The below is a brief list of criteria GENIVI uses to approve new project proposals. This list is categorized by incubation project acceptance and core project acceptance. Please note that all projects, regardless of type, are important and serve GENIVI in the advancement of the mission to produce an open source-based, IVI software platform.

GENIVI Incubation Projects

Incubation projects are established for a number of reasons:

  • The project may represent an innovative approach or the code has not matured yet and needs further community-based development
  • The project code is not directly tied to IVI functionality, but is useful in development and validation activities (e.g., tools, proof-of-concepts, etc.)
  • The project code is not yet a target for GENIVI compliance (i.e., becoming a standard part of the GENIVI IVI platform).
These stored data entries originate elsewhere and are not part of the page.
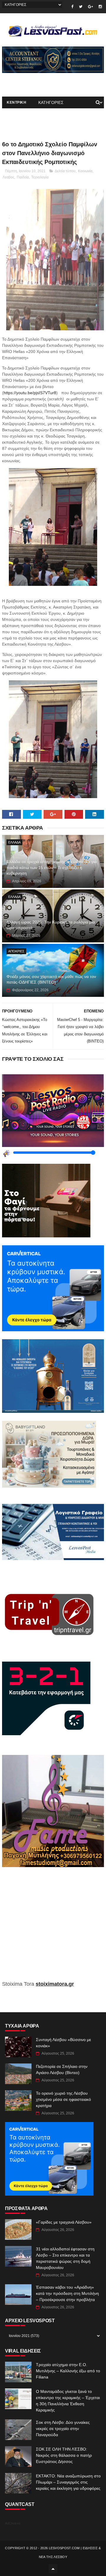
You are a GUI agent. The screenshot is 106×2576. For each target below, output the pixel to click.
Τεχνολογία (40, 177)
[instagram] (100, 6)
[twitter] (81, 6)
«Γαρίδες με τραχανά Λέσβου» (64, 2222)
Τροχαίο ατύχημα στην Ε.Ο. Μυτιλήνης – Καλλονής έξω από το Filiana (68, 2370)
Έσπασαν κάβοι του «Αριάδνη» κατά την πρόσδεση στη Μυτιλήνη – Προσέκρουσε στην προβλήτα (67, 2293)
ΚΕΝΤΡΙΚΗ (16, 102)
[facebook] (72, 6)
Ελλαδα (14, 842)
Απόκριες (16, 951)
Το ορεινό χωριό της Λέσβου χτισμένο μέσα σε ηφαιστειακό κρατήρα (63, 2099)
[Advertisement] (53, 1928)
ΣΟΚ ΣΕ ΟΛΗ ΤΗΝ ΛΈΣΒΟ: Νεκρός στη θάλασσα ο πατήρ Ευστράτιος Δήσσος (64, 2455)
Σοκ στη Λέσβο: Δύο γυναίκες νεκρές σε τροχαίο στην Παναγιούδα (63, 2428)
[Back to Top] (53, 2568)
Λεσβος (8, 177)
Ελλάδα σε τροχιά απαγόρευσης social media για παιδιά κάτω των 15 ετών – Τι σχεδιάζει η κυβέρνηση (51, 867)
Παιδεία (23, 177)
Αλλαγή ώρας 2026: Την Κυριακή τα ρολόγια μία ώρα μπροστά (50, 925)
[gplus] (90, 6)
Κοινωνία (85, 171)
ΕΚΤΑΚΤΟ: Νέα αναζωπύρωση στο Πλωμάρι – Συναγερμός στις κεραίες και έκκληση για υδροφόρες (68, 2482)
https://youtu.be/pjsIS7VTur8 (30, 392)
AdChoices (13, 2523)
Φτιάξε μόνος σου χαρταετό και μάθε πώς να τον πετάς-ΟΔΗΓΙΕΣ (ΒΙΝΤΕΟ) (51, 979)
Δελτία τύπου (65, 171)
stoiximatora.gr (55, 1984)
The criterion for approval of an incubation project includes:

  • Completeness of the New Project Proposal Document
  • Consistency with GENIVI Scope definition (i.e., it is within the technical domain of IVI software development)
  • Commitment by an individual to serve as the maintainer and to follow basic project principles of transparency, respectful collaboration, and FOSS licensing best practices
  • Commitment by other developers to actively progress the project software toward a desired functionality.

GENIVI Core Projects

A core project is one that contains code already specified in the GENIVI Compliance specification or is a candidate. In short, this means it is already a necessary part of the GENIVI software platform, and GENIVI has agreed that it is at a level of maturity to be included in the specification. This does not imply that the code is complete and the purpose of hosting a project is to continue to enhance and maintain its functionality.

The criterion for approval of a core project includes:

  • Meets all criteria of an incubation project
  • Has shown an active community, consistent technical leadership, and has support from a GENIVI Expert Group (i.e., a topic lead)
  • Aligned requirements which are documented and can be made available publicly
  • Functionality has been fitted with the GENIVI architecture (by the GENIVI System Architecture Team)
  • Completion of the GENIVI contribution process (which checks for IP and license compliance and some degree of code quality).

As one might imagine, an acceptable course of action is to launch initially as an incubation project and, when the code is mature and accepted by the GENIVI community, it becomes a core project. In some rare cases, a project may launch directly as a core project, if the software has already been considered by GENIVI and is a candidate for insertion into the Compliance Specification. Generally, projects for tool development, proof of concepts, and such will always be an incubation project.